March 10, 2020 | Daniel Doll

Provide a HIPAA-certified telehealth solution to see patients remotely with the web-based CGM ELVI Telemedicine.

Providers to offer patient care via CGM's web-based, electronic video-consulting service at no cost to the provider

CompuGroup Medical US (CGM) is assisting medical providers in the United States in the effort to prepare for and contain the coronavirus by offering its CGM ELVI Telemedicine service at no initial cost.

CGM ELVI Telemedicine is a web-based, electronic video-consulting service that allows healthcare providers to connect with patients using HIPAA-compliant, secure video calls via web, phone, or mobile app.

In a guideline on its website, the Centers for Disease Control and Prevention (CDC) advises those who are sick with the coronavirus (COVID-19) to stay home except to receive medical care. With CGM ELVI, those patients can further limit the spread of the virus by receiving medical care from home.

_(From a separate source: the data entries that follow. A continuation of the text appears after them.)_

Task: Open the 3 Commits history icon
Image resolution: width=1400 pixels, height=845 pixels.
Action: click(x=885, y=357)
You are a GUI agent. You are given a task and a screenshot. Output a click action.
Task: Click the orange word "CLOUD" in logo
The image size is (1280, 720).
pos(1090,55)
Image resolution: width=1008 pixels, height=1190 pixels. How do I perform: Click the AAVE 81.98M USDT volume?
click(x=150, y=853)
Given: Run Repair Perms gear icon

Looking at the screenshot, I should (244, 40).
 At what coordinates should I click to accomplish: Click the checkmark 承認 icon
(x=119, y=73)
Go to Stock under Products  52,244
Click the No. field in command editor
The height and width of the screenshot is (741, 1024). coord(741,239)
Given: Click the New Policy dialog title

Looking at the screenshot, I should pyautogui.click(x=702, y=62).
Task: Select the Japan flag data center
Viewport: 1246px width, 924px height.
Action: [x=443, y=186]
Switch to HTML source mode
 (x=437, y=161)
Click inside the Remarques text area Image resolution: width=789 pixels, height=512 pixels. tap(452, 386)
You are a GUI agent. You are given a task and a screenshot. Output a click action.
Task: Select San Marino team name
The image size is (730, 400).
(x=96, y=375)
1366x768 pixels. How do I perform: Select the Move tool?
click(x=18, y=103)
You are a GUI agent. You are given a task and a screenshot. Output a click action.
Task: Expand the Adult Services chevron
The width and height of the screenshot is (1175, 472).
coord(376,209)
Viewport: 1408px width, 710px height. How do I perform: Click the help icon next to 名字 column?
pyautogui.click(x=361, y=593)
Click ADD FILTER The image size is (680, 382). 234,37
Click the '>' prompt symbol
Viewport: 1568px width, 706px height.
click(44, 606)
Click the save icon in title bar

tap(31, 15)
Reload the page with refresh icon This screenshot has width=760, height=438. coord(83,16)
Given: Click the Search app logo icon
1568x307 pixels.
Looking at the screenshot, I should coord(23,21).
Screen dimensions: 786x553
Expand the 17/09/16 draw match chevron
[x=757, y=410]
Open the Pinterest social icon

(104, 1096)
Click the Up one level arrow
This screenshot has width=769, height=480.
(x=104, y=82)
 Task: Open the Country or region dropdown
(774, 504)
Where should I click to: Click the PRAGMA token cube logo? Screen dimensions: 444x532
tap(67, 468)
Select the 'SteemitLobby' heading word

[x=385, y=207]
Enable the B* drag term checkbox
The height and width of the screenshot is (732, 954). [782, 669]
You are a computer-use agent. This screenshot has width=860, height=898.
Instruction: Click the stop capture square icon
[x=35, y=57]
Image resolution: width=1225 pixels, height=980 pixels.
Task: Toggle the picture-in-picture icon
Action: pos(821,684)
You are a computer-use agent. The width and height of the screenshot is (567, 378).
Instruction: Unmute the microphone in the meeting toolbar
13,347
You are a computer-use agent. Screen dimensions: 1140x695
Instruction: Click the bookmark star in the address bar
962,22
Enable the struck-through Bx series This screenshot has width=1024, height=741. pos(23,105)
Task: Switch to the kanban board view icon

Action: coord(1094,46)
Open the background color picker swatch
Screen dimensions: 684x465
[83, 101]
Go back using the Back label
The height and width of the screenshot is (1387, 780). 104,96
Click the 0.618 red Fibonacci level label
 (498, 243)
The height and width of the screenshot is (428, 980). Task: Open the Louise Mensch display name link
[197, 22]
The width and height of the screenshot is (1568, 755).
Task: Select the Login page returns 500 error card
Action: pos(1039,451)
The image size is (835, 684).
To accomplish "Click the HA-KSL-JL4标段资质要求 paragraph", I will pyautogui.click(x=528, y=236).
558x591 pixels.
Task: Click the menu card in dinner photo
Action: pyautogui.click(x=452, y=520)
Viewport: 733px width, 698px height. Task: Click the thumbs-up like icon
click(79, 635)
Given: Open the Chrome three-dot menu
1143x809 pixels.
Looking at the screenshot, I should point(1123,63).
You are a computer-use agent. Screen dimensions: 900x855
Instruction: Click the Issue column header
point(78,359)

"As one of the leading eHealth companies in the world, we realized that we can do much more to help contain the virus, and that's when we decided to provide those same providers with a free, introductory subscription to CGM ELVI," said Benedikt Brueckle, Chief Executive Officer, CompuGroup Medical US.

Today's announcement arrives just days after President Donald Trump signed into law the bipartisan Coronavirus Preparedness and Response Supplemental Appropriation Act, 2020 (H.R. 6074). Introduced on March 4 and enacted on March 6, the new law provides $8.3 billion in emergency funding for federal agencies to respond to the coronavirus outbreak.

Congress to fund telehealth services

In a statement on March 4, House Speaker Nancy Pelosi said, "To protect public health, the bill will allow Medicare providers to extend telemedicine services to seniors regardless of where they live, at an estimated cost of $500 million."

H.R. 6074—enacted as Public Law 116-123—allocates an additional $100 million for grants under the Health Centers Program to prevent, prepare for, and respond to coronavirus. During a public health emergency, the bill would waive Medicare's geographical restrictions on telehealth, enabling providers to use CGM ELVI in urban and rural areas, as well as in the patient's home.

Health centers are community-based and patient-directed organizations that deliver comprehensive, culturally competent, high-quality primary health care services. CGM serves community health centers with electronic medical record and practice management solutions.

"Serving our communities and improving the public health is a daunting task any time, and one that is greatly magnified by the threat of the coronavirus," Brueckle said. "It is our hope that the funding from Congress and our offer to provide CGM ELVI electronic videoconferencing at no charge will combine to greatly improve the American response to and containment of COVID-19."